* PASSAGE FOR REVIEW *
───

CORVALLIS, Ore. – An isotope in the ears of fish will allow researchers to track how steelhead choose mates and where they prefer to spawn, researchers say.
Fish have a bony structure within their ears called an otolith, where calcium carbonate accumulates. By examining isotopes of the molecule, biologists can amass critical data about the age of fish, where they have lived and what they have eaten, said David L.G. Noakes, an Oregon State University professor of fisheries.
“These otoliths are like flight recorders,” Noakes said. “They’re swimming recorders in fish.”
The researchers will study steelhead that are spawning in the new artificial stream channels at the Oregon Hatchery Research Center in the Alsea River basin.
Noakes said that a high ratio of one kind of isotope indicates that a fish has been living in the ocean, while a lower ratio suggests a recent freshwater history.

───

* PROVIDED DATA *
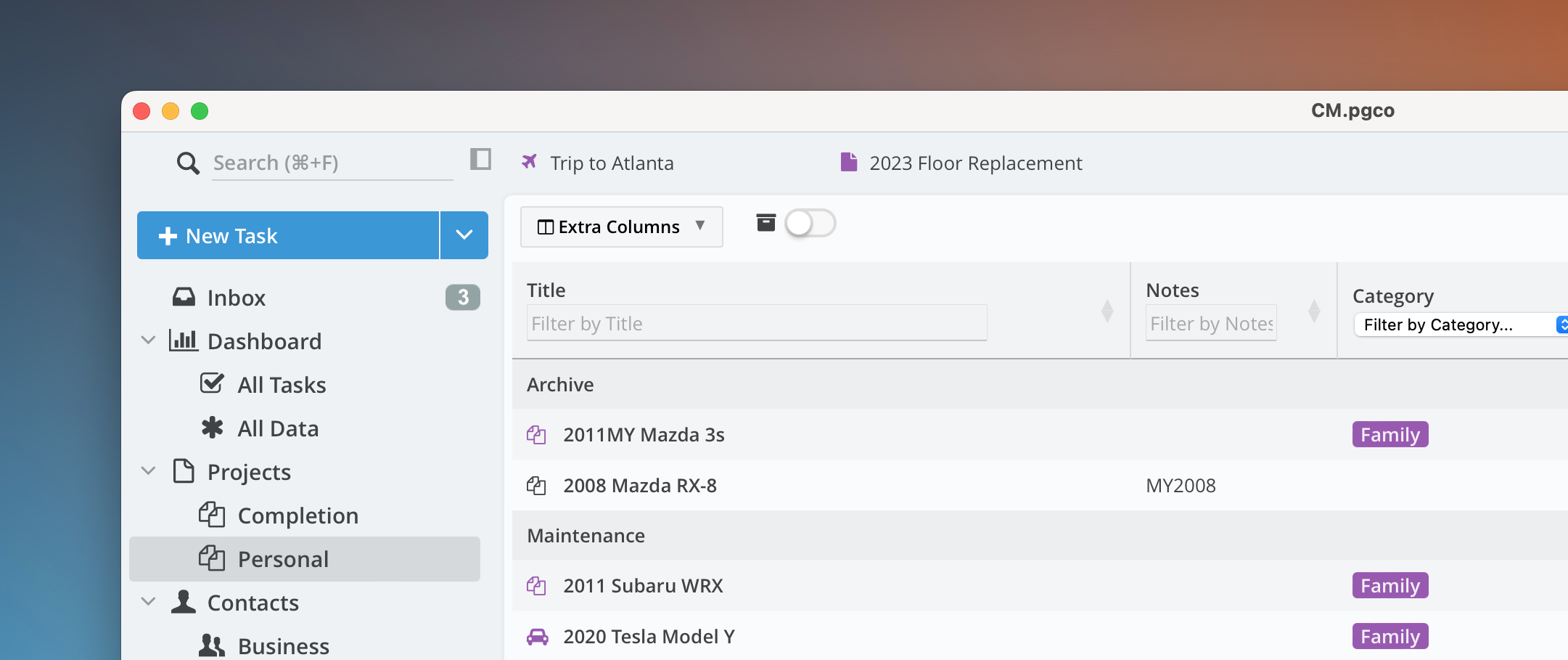Open the Filter by Category dropdown
The height and width of the screenshot is (660, 1568).
pos(1458,325)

───

* THE PROBLEM *
Condense the paragraph beginning "Fish have a bony structure" in the fish ear isotope article above into a short bulleted list that keeps its main facts.

* YOUR RESPONSE *
- Fish have a bony structure in their ears called an otolith, where calcium carbonate builds up.
- Studying its isotopes gives biologists key data on a fish's age, where it has lived, and what it has eaten.
- This comes from David L.G. Noakes, a professor of fisheries at Oregon State University.